After the session, Queen headed off to their first American tour, opening for Mott the Hoople. But they were forced to pull out when May came down with hepatitis. During sessions for the band’s next album, May was felled by a duodenal ulcer, which sent him to the hospital. When he recovered, work on “Sheer Heart Attack” was well under way. It was a more straight forward rock album, with a lead single that was irresistible: the sparkling “Killer Queen,” released October 11 in the U.K., October 21 in the U.S., and reaching No. 2 and No. 12 in the charts, respectively. “Sheer Heart Attack” was released November 8 in the U.K., November 12, in the U.S., and reached No. 2 and No. 12, respectively.

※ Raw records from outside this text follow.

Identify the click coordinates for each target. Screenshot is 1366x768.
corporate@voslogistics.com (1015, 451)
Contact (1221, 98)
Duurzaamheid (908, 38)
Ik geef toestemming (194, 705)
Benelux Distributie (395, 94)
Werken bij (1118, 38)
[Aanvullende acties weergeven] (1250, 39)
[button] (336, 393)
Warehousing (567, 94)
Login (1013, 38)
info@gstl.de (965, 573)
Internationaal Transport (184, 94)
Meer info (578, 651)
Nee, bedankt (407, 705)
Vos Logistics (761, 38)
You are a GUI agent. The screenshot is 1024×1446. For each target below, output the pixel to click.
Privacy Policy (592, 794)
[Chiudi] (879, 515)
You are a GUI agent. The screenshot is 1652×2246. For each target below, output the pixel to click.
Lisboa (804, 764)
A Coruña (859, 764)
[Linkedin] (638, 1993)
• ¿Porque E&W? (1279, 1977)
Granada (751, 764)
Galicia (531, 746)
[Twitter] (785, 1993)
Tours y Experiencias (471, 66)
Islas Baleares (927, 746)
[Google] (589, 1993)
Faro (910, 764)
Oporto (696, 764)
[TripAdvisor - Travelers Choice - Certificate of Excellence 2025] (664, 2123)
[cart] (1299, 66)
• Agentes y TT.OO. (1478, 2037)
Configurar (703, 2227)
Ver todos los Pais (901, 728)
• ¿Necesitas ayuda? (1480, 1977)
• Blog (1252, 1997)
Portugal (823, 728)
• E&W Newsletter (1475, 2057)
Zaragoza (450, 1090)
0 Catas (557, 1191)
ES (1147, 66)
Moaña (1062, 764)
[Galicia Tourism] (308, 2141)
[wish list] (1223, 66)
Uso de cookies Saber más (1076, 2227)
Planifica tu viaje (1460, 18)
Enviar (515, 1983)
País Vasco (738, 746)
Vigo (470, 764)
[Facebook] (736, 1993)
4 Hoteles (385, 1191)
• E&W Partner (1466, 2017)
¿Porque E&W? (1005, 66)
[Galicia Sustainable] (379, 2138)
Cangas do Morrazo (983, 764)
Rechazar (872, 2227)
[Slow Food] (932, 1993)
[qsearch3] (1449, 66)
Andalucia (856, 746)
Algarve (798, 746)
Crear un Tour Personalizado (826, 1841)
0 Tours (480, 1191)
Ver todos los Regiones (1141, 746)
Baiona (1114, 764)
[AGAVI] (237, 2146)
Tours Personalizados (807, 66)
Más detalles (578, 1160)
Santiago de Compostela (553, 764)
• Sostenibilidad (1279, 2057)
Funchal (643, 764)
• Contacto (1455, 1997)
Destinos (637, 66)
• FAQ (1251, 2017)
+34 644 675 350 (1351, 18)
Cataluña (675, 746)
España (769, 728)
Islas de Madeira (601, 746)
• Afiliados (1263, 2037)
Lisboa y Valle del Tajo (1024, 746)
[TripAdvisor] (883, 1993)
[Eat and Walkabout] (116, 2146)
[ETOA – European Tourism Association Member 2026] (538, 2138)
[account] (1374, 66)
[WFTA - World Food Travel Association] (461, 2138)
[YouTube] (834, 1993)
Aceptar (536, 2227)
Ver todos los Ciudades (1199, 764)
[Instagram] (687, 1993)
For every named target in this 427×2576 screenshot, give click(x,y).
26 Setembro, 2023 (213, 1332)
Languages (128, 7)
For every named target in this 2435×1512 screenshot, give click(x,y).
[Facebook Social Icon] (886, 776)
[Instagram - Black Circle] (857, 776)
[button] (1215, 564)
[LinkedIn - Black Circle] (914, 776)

But oddly enough, when the band recorded their next BBC session October 16, 1974, at the network’s studios in Maida Vale, London, they didn’t record a version of their latest single. And they again used the album backing tracks, overdubbing new vocal and instrumental parts, meaning the songs for the most part don’t sound too different from the album. The band opened with “Now I’m Here,” which was frequently used to open Queen’s live shows during this period (it was also released as a single in the U.K., reaching No. 11). The fast rocker “Stone Cold Crazy” was next, followed by “Flick of the Wrist” (with a different guitar line during the instrumental break compared to the album version), then Taylor taking over on lead vocals “Tenement Funster.” The show aired November 4.

It was the last BBC appearance Queen would make for three years. They didn’t know it, but they were on the verge of a major breakthrough. On October 31, 1975, “Bohemian Rhapsody” was released as a single in the U.K. (U.S. release came on December 2). The song was a worldwide smash, as was the subsequent album, “A Night at the Opera,” which became the band’s first album to top the charts in the U.K. (in the U.S., the album reached No. 4). Now there was no need to try and build a following through radio appearances. Queen had become a major act, with their December 24, 1975 show at London’s Hammersmith Odeon broadcast live to a nationwide audience; soon they’d graduate to stadiums, selling out Madison Square Garden.

And it was in 1977 that Queen recorded their final session for the Beeb, on October 28, the same day their latest album, “News of the World” was released in the U.K. (it would reach No. 4; released November 2 in the U.S., reaching No. 3). Jeff Griffin, who produced the session, had run into May and Taylor at a club, and was surprised to find that the band wanted to return to the BBC; “It was very unusual then for any of the big groups to want to come in once they had established themselves,” he says in the “On Air” liner notes.

And it’s certainly the most interesting session on the set, as the songs are all quite different from the album versions. The band opens with an abbreviated “We Will Rock You” (released as the B-side of “We Are the Champions” in the U.K. on October 7, reaching No. 2, and as a double A-side with “Champions” in the U.S. on October 25, reaching No. 4). This is abruptly followed by a short segment of a woman discussing Herman Hesse’s book “Siddhartha,” left over from a previous session at the studio; the band liked the dialogue and edited it in. Then comes an exciting full-band version of “We Will Rock You,” that’s much faster than the version Queen fans know and love. “Spread Your Wings” has a much brighter, fresher feel than the album version, while “It’s Late” has an extended improvisational section that also draws on the song “Get Down, Make Love,” and runs over 6 1/2 minutes. “My Melancholy Blues” features a heartfelt vocal from Mercury, with May adding some electric guitar flourishes. It’s a splendid rendition of the song, and a nice way to say farewell to the Beeb.

The show aired November 14. In the future, Queen’s live gigs would be aired on the radio, and they’d return to the BBC to do interviews, but there would be no more recording sessions. Though not as numerous as the tracks The Beatles recorded for BBC radio, the 24 songs Queen did record show a band finding their own voice and coming into their own. As a result, “On Air” is a must for Queen fans. And if you want the story even more fleshed out, consider springing for 6-CD deluxe edition.